(Stored items)
┌────────

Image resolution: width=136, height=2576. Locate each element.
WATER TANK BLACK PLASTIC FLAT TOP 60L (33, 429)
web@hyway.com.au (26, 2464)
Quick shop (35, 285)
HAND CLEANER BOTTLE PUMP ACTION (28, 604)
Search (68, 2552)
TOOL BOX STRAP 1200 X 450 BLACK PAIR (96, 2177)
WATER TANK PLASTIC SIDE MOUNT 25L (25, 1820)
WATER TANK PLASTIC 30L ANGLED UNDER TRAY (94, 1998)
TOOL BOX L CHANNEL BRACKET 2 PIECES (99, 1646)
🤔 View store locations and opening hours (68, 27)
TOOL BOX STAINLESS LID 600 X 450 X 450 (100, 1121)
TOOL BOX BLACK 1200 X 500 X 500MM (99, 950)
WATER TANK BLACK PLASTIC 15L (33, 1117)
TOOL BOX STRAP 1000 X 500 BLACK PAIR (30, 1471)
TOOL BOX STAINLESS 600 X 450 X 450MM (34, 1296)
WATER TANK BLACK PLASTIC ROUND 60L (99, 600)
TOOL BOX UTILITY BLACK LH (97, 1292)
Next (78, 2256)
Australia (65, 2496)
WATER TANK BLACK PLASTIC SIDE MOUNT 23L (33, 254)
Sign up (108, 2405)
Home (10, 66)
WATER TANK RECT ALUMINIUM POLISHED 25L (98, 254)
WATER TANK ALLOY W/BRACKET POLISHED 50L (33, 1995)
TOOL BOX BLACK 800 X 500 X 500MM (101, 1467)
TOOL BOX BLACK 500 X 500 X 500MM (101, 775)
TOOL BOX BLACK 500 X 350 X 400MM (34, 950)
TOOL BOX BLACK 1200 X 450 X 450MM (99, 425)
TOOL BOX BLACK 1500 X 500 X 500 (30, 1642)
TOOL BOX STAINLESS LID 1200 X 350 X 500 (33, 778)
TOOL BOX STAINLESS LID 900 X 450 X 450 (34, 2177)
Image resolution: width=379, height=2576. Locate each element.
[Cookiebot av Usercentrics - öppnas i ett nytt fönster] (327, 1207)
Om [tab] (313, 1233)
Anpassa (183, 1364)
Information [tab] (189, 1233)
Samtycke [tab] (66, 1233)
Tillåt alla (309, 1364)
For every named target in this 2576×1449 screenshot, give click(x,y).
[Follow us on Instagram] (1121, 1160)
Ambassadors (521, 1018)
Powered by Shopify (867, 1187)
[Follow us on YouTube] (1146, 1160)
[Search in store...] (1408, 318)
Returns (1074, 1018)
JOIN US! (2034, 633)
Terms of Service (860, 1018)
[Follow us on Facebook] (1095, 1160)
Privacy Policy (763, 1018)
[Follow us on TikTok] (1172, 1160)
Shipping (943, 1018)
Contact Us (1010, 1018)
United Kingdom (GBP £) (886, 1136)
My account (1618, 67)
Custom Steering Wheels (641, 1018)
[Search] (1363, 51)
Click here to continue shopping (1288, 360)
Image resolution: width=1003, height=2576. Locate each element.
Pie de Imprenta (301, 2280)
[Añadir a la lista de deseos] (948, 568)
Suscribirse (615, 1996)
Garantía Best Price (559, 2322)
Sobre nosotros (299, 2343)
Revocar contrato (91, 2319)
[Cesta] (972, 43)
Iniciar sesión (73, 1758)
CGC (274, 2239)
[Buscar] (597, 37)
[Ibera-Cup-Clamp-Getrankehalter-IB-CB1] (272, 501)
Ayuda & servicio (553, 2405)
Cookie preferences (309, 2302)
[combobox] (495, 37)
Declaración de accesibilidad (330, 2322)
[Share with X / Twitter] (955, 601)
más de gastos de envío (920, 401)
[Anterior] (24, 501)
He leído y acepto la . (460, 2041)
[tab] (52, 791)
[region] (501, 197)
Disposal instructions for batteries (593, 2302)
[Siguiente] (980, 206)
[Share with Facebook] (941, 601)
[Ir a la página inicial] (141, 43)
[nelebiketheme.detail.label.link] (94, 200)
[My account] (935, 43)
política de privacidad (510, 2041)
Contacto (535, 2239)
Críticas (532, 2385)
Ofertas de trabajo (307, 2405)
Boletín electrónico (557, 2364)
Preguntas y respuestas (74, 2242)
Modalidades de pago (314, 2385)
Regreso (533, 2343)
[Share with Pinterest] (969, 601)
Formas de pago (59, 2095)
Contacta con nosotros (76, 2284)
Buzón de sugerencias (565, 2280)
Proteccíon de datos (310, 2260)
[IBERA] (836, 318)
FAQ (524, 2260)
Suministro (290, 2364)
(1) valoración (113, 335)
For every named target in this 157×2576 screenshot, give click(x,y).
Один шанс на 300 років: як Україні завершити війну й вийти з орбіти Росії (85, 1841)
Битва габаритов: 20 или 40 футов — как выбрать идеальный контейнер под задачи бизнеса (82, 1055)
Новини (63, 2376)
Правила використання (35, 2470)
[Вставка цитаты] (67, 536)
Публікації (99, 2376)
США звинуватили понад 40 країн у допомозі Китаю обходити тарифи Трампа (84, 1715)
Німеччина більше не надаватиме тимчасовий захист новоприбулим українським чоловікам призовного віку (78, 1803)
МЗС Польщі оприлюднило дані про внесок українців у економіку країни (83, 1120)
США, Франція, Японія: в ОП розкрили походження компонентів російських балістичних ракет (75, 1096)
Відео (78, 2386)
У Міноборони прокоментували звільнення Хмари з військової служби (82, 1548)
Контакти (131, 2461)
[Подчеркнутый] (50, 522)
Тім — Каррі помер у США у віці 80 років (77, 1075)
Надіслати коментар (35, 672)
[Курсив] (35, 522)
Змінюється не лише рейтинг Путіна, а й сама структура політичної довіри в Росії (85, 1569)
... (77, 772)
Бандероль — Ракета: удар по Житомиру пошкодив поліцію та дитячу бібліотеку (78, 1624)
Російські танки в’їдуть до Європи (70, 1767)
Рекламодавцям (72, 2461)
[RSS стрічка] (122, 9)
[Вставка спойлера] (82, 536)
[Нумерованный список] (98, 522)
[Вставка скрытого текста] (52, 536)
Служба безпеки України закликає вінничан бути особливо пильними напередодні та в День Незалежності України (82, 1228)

└────────

» Task item: Set down, exactly as they stand above, the lines starting with the line with "JOIN US! (2034, 633)" and going on through the line with "Правила використання (35, 2470)", and no others.

» Problem solution:
JOIN US! (2034, 633)
Terms of Service (860, 1018)
[Follow us on Facebook] (1095, 1160)
Privacy Policy (763, 1018)
[Follow us on TikTok] (1172, 1160)
Shipping (943, 1018)
Contact Us (1010, 1018)
United Kingdom (GBP £) (886, 1136)
My account (1618, 67)
Custom Steering Wheels (641, 1018)
[Search] (1363, 51)
Click here to continue shopping (1288, 360)
Image resolution: width=1003, height=2576. Locate each element.
Pie de Imprenta (301, 2280)
[Añadir a la lista de deseos] (948, 568)
Suscribirse (615, 1996)
Garantía Best Price (559, 2322)
Sobre nosotros (299, 2343)
Revocar contrato (91, 2319)
[Cesta] (972, 43)
Iniciar sesión (73, 1758)
CGC (274, 2239)
[Buscar] (597, 37)
[Ibera-Cup-Clamp-Getrankehalter-IB-CB1] (272, 501)
Ayuda & servicio (553, 2405)
Cookie preferences (309, 2302)
[combobox] (495, 37)
Declaración de accesibilidad (330, 2322)
[Share with X / Twitter] (955, 601)
más de gastos de envío (920, 401)
[Anterior] (24, 501)
He leído y acepto la . (460, 2041)
[tab] (52, 791)
[region] (501, 197)
Disposal instructions for batteries (593, 2302)
[Siguiente] (980, 206)
[Share with Facebook] (941, 601)
[Ir a la página inicial] (141, 43)
[nelebiketheme.detail.label.link] (94, 200)
[My account] (935, 43)
política de privacidad (510, 2041)
Contacto (535, 2239)
Críticas (532, 2385)
Ofertas de trabajo (307, 2405)
Boletín electrónico (557, 2364)
Preguntas y respuestas (74, 2242)
Modalidades de pago (314, 2385)
Regreso (533, 2343)
[Share with Pinterest] (969, 601)
Formas de pago (59, 2095)
Contacta con nosotros (76, 2284)
Buzón de sugerencias (565, 2280)
Proteccíon de datos (310, 2260)
[IBERA] (836, 318)
FAQ (524, 2260)
Suministro (290, 2364)
(1) valoración (113, 335)
For every named target in this 157×2576 screenshot, give click(x,y).
Один шанс на 300 років: як Україні завершити війну й вийти з орбіти Росії (85, 1841)
Битва габаритов: 20 или 40 футов — как выбрать идеальный контейнер под задачи бизнеса (82, 1055)
Новини (63, 2376)
Правила використання (35, 2470)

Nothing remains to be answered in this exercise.